Present every line of the rows below as a numbered list, skipping blank lines. Leave the pictures out of your answer.

──────── DATA SUPPLIED

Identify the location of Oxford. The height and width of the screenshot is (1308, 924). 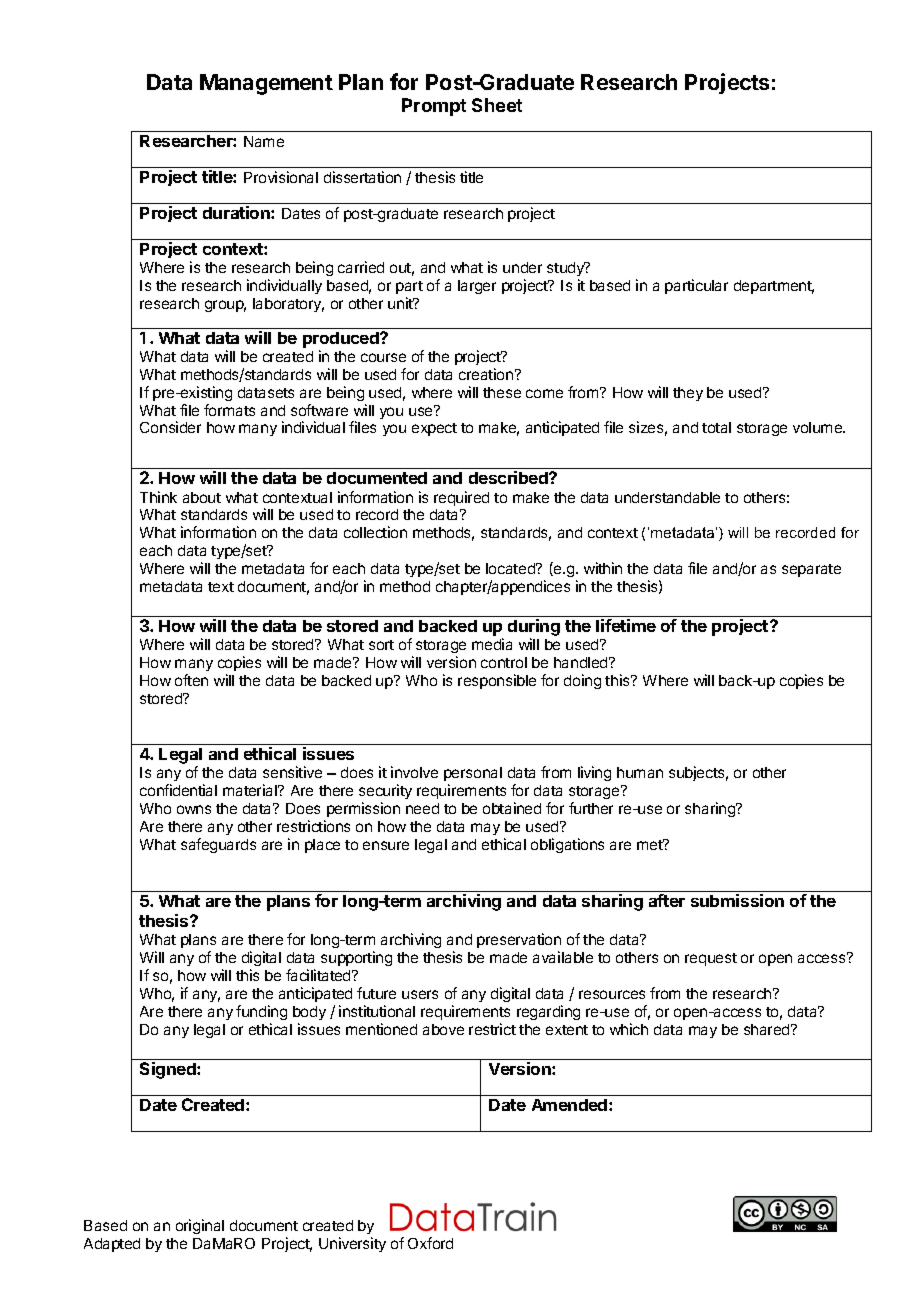
(430, 1243).
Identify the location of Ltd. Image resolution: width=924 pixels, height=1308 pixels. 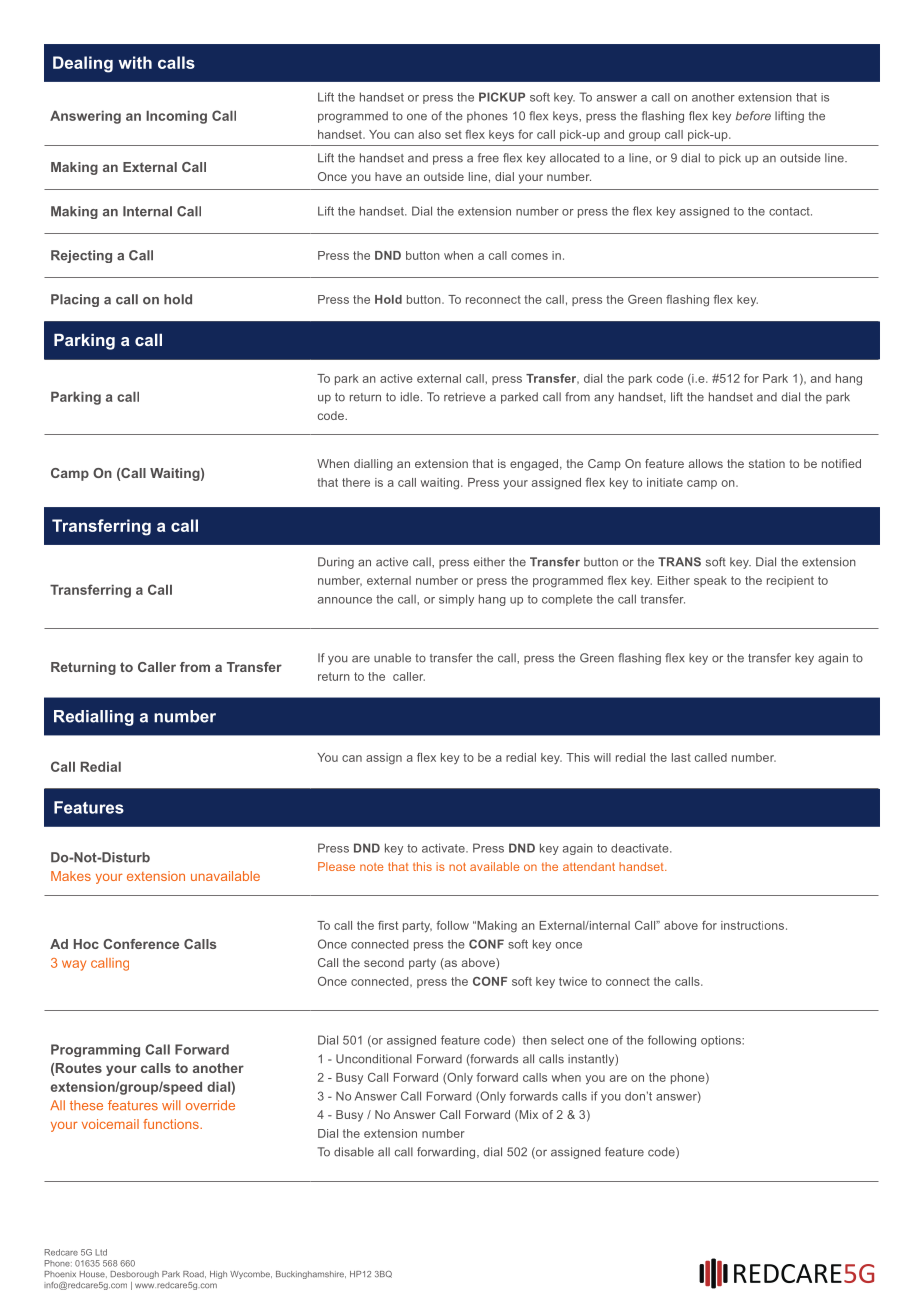
(101, 1252).
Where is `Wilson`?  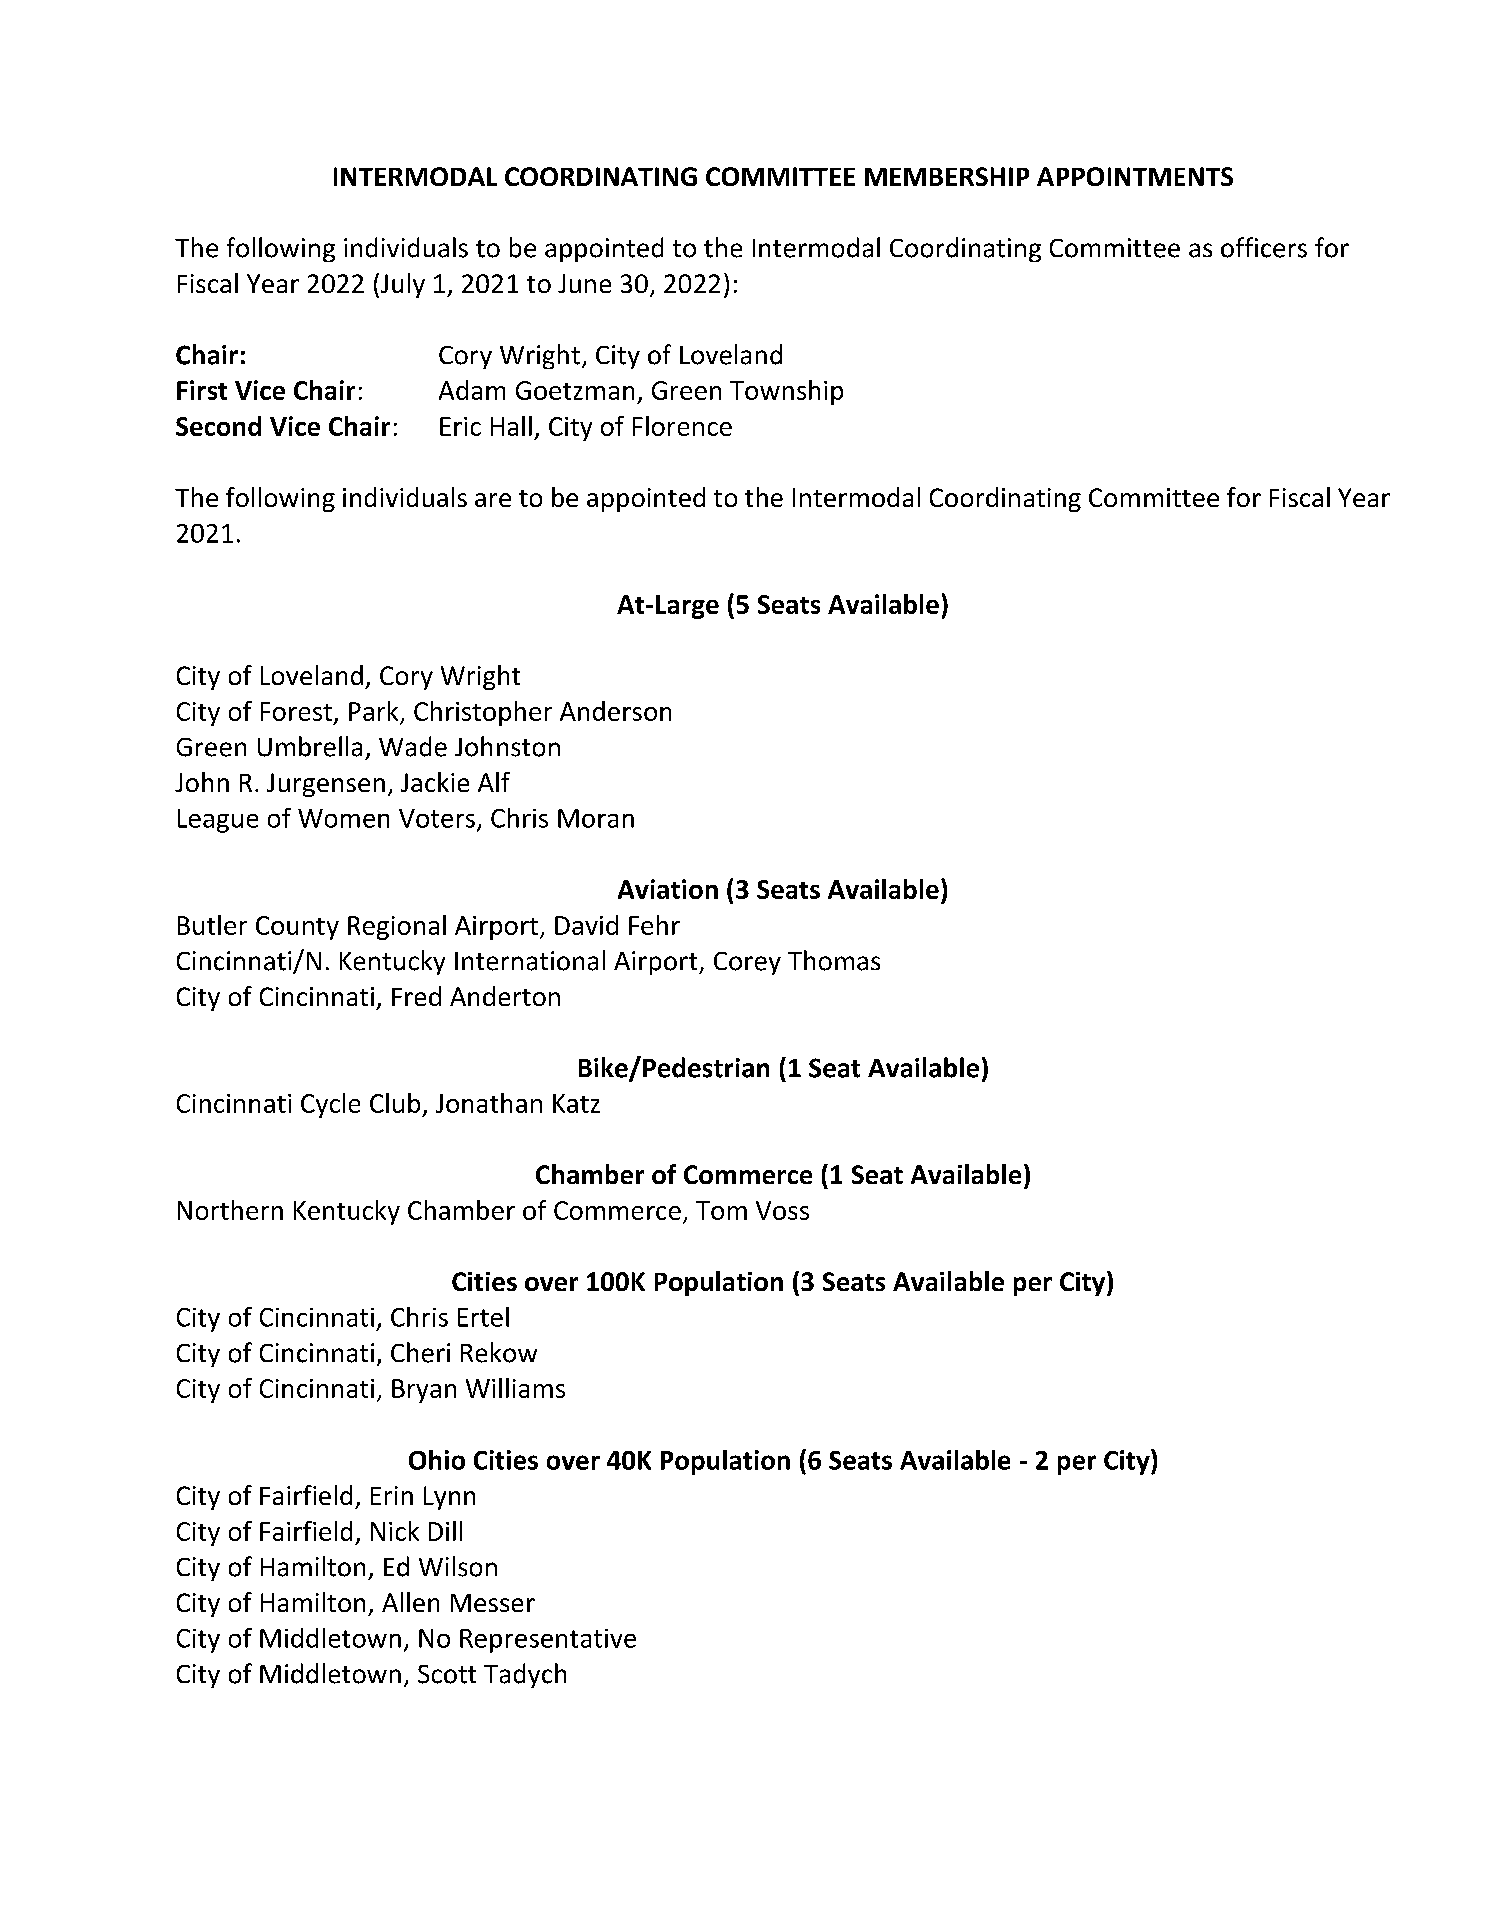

────────────────

* _RESPONSE_
1. Identify the location of Oxford. The height and width of the screenshot is (1308, 924). 
2. (430, 1243).
3. Identify the location of Ltd. Image resolution: width=924 pixels, height=1308 pixels. 
4. (101, 1252).
5. Where is `Wilson`?  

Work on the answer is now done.